A fortiori since the enactment of the National Prohibition Law, the common knowledge of the Coast Guard patrol and doubtless of many others that liquor is smuggled into this country by rum runners operating in circumstances similar to those disclosed herein warranted those on board the C. G. 125 in suspecting that the motorboat K-5691 was engaged in an effort to violate the revenue laws. Moreover, though these officers had no direct knowledge prior to the seizure that she was an American vessel, they were justified in believing that a small boat of her dimensions, found, as she was, at 2:30 a. m. so far out at sea, and unlighted, was an American vessel.

Claimant also contends that the dismissal of the indictment against the crew of the motorboat K-5691 for conspiracy to violate the National Prohibition Act is a bar to this libel proceeding, and relies on United States v. 2,180 Cases of Champagne (C. C. A.) 9 F.(2d) 710, 712, urging that the case stands for the proposition that a civil forfeiture cannot be incurred in a libel proceeding based upon the same state of facts urged in the criminal trial. I do not interpret the case as sustaining that broad contention, and I think that authority is readily distinguishable from the case in point, for in that ease it appeared that, while the criminal charge, as in this case, was an attempted violation of the Prohibition Act (27 USCA), the defense was that the vessel, one of foreign origin, was seeking merely a harbor of refuge. Judge Hough wrote: “A necessary consequence of acquitting on this charge, after such a defense was a holding in substance that on December 7th the crew of the Zeehond (including appellant) had no crim-' inal intent and were running for refuge, instead of running rum. Under the cases cited (see, also, U. S. v. Salen [D. C.] 244 F. 296, Sierra v. U. S., 233 F. 37, 147 C. C. A. 107, and U. S. v. Gully [D. C.] 9 F.[2d] 959, 1923 A. M. C. 279), it is impossible for the government to say (as it substantially attempts to do in one portion of this libel),— You may have been running for a harbor of refuge without present intention of violating the Volstead Act, but we will hold you civilly for not having a manifest (R. S. § 2806) and trying to smuggle liquor into the country.”

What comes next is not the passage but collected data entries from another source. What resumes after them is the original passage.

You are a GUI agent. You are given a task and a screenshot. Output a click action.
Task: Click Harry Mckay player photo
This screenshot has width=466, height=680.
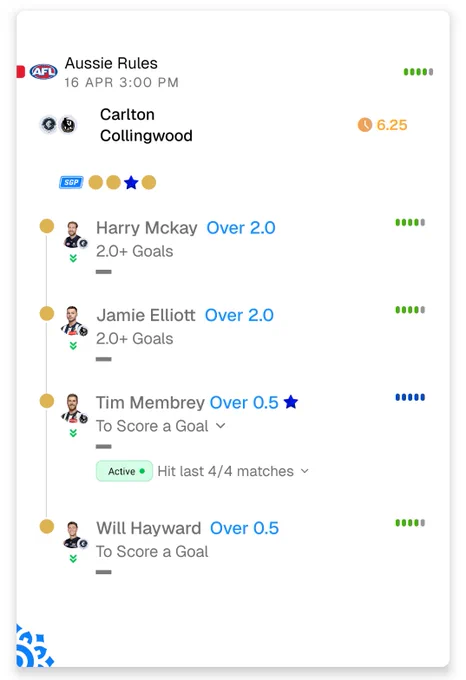click(74, 235)
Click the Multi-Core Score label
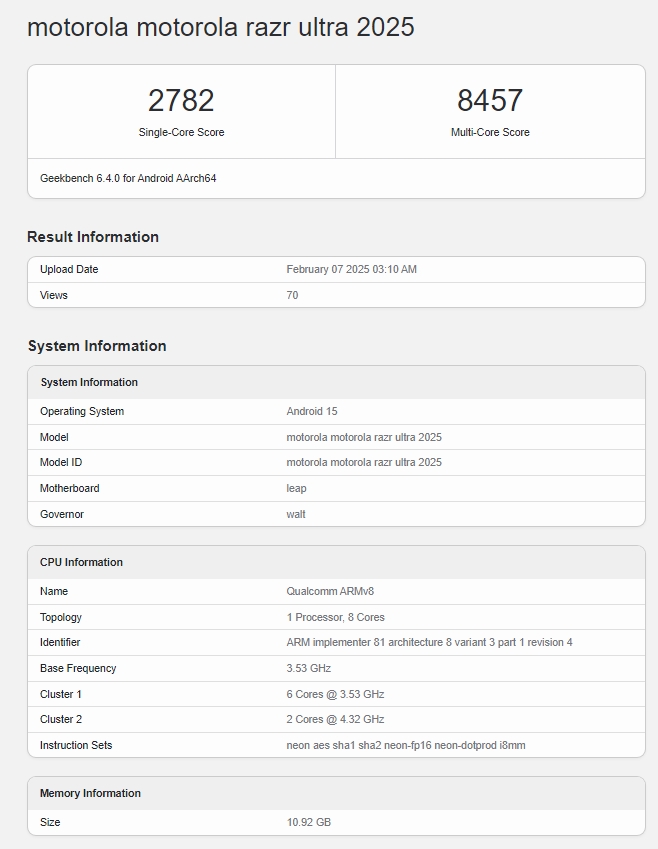Screen dimensions: 658x849 tap(490, 132)
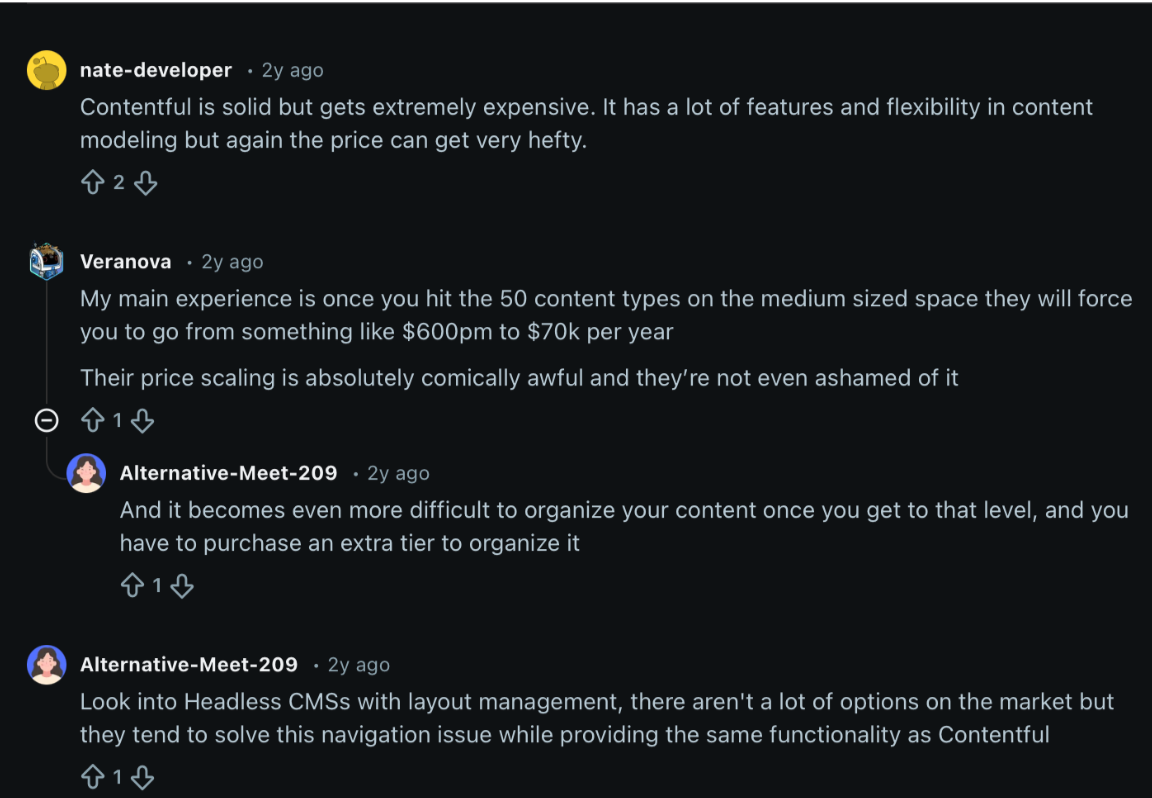This screenshot has height=798, width=1152.
Task: Upvote Alternative-Meet-209's nested reply
Action: point(132,586)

In the ease at bar there was no acquittal. The indictment was dismissed because of an unlawful arrest.

The ultimate question involved in this suit is whether the motorboat violated the terms of its license. The determination of that question need not in any way be related to the lawful or unlawful activities of those in charge of the vessel. It is sufficient to show that the boat was not a pleasure boat, but engaged in a commercial activity contrary to its license. Ford v. Kline (D. C.) 42 F.(2d) 558.

Decree for libelant. Settle decree on notice.